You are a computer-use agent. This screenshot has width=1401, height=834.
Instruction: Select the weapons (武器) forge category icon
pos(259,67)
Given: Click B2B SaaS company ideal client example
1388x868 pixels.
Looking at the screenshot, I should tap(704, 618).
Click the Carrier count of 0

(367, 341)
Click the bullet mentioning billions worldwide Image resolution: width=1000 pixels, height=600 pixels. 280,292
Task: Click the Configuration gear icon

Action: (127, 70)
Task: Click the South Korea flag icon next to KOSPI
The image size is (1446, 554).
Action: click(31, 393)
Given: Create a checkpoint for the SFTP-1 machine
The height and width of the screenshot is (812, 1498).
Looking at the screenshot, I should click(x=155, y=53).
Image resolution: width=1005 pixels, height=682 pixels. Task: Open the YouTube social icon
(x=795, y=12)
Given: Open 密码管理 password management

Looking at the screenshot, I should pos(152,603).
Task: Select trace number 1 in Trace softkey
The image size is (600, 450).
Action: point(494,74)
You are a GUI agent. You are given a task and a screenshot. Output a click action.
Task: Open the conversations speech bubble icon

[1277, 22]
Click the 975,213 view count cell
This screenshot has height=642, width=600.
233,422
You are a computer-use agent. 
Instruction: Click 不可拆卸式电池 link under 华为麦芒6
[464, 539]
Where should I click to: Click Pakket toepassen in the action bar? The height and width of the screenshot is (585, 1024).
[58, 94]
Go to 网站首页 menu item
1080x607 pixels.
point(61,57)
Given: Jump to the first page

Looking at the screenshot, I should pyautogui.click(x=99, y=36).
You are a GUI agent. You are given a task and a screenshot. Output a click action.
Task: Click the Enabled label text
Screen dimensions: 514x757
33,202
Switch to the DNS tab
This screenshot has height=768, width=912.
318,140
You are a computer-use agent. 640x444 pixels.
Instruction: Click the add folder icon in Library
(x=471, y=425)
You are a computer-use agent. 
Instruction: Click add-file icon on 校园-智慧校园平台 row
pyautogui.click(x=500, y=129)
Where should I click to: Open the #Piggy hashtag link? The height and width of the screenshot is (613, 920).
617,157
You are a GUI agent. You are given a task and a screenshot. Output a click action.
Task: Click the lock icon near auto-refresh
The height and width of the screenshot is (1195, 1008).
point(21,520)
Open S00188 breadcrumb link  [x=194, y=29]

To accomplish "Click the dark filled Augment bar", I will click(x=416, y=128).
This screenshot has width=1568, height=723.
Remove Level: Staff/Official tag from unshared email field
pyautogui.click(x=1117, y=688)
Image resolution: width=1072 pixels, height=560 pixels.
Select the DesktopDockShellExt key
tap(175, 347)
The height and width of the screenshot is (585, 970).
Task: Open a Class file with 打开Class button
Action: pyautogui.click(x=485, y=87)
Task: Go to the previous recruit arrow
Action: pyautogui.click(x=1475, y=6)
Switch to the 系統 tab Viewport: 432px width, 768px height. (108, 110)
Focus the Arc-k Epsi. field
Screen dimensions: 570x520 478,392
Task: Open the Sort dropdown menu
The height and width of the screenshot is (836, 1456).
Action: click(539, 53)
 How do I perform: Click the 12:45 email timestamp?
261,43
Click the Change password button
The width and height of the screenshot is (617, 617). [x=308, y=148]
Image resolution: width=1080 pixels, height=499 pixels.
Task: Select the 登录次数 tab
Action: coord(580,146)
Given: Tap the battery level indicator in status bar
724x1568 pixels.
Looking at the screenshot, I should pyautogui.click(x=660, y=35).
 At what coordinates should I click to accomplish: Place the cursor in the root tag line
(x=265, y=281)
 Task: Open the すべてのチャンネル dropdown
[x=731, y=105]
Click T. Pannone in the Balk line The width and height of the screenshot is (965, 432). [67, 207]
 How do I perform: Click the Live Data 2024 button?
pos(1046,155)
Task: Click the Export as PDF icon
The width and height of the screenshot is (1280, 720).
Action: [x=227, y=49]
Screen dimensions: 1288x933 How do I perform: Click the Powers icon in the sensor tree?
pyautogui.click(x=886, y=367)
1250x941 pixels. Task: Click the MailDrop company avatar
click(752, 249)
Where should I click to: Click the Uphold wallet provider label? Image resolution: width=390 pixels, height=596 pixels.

WHAT THE TASK ASKS: Print each entry precisely. Include every line.

FINISHED EXERCISE:
You are a computer-use agent. This screenshot has width=1401, height=834.
Instruction: Select the weapons (武器) forge category icon
pos(259,67)
Given: Click B2B SaaS company ideal client example
1388x868 pixels.
Looking at the screenshot, I should tap(704, 618).
Click the Carrier count of 0

(367, 341)
Click the bullet mentioning billions worldwide Image resolution: width=1000 pixels, height=600 pixels. 280,292
Task: Click the Configuration gear icon

Action: (127, 70)
Task: Click the South Korea flag icon next to KOSPI
The image size is (1446, 554).
Action: click(31, 393)
Given: Create a checkpoint for the SFTP-1 machine
The height and width of the screenshot is (812, 1498).
Looking at the screenshot, I should click(x=155, y=53).
Image resolution: width=1005 pixels, height=682 pixels. Task: Open the YouTube social icon
(x=795, y=12)
Given: Open 密码管理 password management

Looking at the screenshot, I should pos(152,603).
Task: Select trace number 1 in Trace softkey
The image size is (600, 450).
Action: point(494,74)
You are a GUI agent. You are given a task and a screenshot. Output a click action.
Task: Open the conversations speech bubble icon

[1277, 22]
Click the 975,213 view count cell
This screenshot has height=642, width=600.
233,422
You are a computer-use agent. 
Instruction: Click 不可拆卸式电池 link under 华为麦芒6
[464, 539]
Where should I click to: Click Pakket toepassen in the action bar? The height and width of the screenshot is (585, 1024).
[58, 94]
Go to 网站首页 menu item
1080x607 pixels.
point(61,57)
Given: Jump to the first page

Looking at the screenshot, I should pyautogui.click(x=99, y=36).
You are a GUI agent. You are given a task and a screenshot. Output a click action.
Task: Click the Enabled label text
Screen dimensions: 514x757
33,202
Switch to the DNS tab
This screenshot has height=768, width=912.
318,140
You are a computer-use agent. 640x444 pixels.
Instruction: Click the add folder icon in Library
(x=471, y=425)
You are a computer-use agent. 
Instruction: Click add-file icon on 校园-智慧校园平台 row
pyautogui.click(x=500, y=129)
Where should I click to: Open the #Piggy hashtag link? The height and width of the screenshot is (613, 920).
617,157
You are a GUI agent. You are given a task and a screenshot. Output a click action.
Task: Click the lock icon near auto-refresh
The height and width of the screenshot is (1195, 1008).
point(21,520)
Open S00188 breadcrumb link  [x=194, y=29]

To accomplish "Click the dark filled Augment bar", I will click(x=416, y=128).
This screenshot has width=1568, height=723.
Remove Level: Staff/Official tag from unshared email field
pyautogui.click(x=1117, y=688)
Image resolution: width=1072 pixels, height=560 pixels.
Select the DesktopDockShellExt key
tap(175, 347)
The height and width of the screenshot is (585, 970).
Task: Open a Class file with 打开Class button
Action: pyautogui.click(x=485, y=87)
Task: Go to the previous recruit arrow
Action: pyautogui.click(x=1475, y=6)
Switch to the 系統 tab Viewport: 432px width, 768px height. (108, 110)
Focus the Arc-k Epsi. field
Screen dimensions: 570x520 478,392
Task: Open the Sort dropdown menu
The height and width of the screenshot is (836, 1456).
Action: click(539, 53)
 How do I perform: Click the 12:45 email timestamp?
261,43
Click the Change password button
The width and height of the screenshot is (617, 617). [x=308, y=148]
Image resolution: width=1080 pixels, height=499 pixels.
Task: Select the 登录次数 tab
Action: coord(580,146)
Given: Tap the battery level indicator in status bar
724x1568 pixels.
Looking at the screenshot, I should pyautogui.click(x=660, y=35).
 At what coordinates should I click to accomplish: Place the cursor in the root tag line
(x=265, y=281)
 Task: Open the すべてのチャンネル dropdown
[x=731, y=105]
Click T. Pannone in the Balk line The width and height of the screenshot is (965, 432). [67, 207]
 How do I perform: Click the Live Data 2024 button?
pos(1046,155)
Task: Click the Export as PDF icon
The width and height of the screenshot is (1280, 720).
Action: [x=227, y=49]
Screen dimensions: 1288x933 How do I perform: Click the Powers icon in the sensor tree?
pyautogui.click(x=886, y=367)
1250x941 pixels. Task: Click the MailDrop company avatar
click(752, 249)
Where should I click to: Click the Uphold wallet provider label? Image resolution: width=390 pixels, height=596 pixels.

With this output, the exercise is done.